# What you need to do:
Find all lines below containing the string "will" and return them.

# Data for this task:

*-*-*

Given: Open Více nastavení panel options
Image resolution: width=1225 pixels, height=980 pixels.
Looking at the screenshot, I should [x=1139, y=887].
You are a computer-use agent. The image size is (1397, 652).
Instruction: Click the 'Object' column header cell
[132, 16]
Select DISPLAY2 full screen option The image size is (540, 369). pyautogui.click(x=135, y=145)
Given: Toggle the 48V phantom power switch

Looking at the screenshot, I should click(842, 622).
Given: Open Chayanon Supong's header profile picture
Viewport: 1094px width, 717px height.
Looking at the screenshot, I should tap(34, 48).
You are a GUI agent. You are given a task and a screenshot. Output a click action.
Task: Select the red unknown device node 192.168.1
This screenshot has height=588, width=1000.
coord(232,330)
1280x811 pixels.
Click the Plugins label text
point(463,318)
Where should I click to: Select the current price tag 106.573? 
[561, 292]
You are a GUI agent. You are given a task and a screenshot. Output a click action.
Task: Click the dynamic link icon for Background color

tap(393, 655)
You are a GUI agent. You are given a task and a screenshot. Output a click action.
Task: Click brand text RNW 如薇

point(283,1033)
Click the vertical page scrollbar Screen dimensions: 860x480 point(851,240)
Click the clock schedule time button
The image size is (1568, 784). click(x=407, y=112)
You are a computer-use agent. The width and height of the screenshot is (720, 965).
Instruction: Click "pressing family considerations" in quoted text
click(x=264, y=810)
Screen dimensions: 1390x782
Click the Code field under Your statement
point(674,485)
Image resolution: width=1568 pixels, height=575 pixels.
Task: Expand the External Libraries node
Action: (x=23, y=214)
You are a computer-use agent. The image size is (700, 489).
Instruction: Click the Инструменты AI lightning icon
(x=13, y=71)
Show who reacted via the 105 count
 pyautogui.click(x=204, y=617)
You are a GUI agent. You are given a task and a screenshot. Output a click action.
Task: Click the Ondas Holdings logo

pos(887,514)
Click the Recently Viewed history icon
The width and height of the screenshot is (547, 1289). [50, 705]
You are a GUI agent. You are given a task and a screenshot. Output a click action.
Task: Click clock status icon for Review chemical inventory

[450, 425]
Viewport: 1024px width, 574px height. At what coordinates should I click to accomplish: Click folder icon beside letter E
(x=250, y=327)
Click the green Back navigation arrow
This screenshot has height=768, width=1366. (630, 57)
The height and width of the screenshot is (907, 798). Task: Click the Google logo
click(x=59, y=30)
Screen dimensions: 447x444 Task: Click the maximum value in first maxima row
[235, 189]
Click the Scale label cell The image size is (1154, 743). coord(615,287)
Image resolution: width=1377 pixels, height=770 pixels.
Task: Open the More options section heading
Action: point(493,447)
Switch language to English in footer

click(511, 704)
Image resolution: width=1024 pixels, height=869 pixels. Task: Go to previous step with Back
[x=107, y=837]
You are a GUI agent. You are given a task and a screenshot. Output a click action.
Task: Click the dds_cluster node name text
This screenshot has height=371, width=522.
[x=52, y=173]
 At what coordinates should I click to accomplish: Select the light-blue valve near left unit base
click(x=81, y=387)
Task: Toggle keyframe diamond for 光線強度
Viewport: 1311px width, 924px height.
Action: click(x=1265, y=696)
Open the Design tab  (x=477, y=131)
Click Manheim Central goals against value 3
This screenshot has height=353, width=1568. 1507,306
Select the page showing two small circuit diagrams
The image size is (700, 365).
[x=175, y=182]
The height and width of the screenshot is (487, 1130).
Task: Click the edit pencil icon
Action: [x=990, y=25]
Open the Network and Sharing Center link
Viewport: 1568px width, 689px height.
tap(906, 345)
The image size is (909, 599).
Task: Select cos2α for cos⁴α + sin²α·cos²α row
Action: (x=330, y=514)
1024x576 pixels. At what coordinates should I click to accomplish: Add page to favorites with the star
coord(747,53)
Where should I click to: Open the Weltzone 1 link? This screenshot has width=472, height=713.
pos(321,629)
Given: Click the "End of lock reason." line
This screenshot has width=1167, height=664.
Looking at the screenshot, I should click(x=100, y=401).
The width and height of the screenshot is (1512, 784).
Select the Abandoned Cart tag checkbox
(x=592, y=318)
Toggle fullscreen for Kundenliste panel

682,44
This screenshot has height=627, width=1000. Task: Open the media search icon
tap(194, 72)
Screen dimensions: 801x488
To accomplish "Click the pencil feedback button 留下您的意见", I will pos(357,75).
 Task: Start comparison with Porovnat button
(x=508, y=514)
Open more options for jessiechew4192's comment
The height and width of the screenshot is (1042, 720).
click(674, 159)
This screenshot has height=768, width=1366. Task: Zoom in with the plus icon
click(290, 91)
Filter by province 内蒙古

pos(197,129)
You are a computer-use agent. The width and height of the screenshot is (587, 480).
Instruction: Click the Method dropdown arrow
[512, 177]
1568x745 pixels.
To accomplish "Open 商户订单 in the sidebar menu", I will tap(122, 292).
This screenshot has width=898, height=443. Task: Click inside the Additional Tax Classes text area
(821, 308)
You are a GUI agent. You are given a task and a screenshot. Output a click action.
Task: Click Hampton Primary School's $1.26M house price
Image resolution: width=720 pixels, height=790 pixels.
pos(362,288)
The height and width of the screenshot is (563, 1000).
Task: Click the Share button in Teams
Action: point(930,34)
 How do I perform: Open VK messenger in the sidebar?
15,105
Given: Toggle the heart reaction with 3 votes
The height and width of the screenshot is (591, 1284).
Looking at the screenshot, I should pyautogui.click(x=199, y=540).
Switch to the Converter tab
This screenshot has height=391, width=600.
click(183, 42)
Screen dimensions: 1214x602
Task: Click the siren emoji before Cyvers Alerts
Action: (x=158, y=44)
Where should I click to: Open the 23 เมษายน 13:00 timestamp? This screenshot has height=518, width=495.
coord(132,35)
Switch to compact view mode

*-*-*

# Answer section:
To accomplish "Click the pencil feedback button 留下您的意见", I will pos(357,75).
To accomplish "Open 商户订单 in the sidebar menu", I will tap(122, 292).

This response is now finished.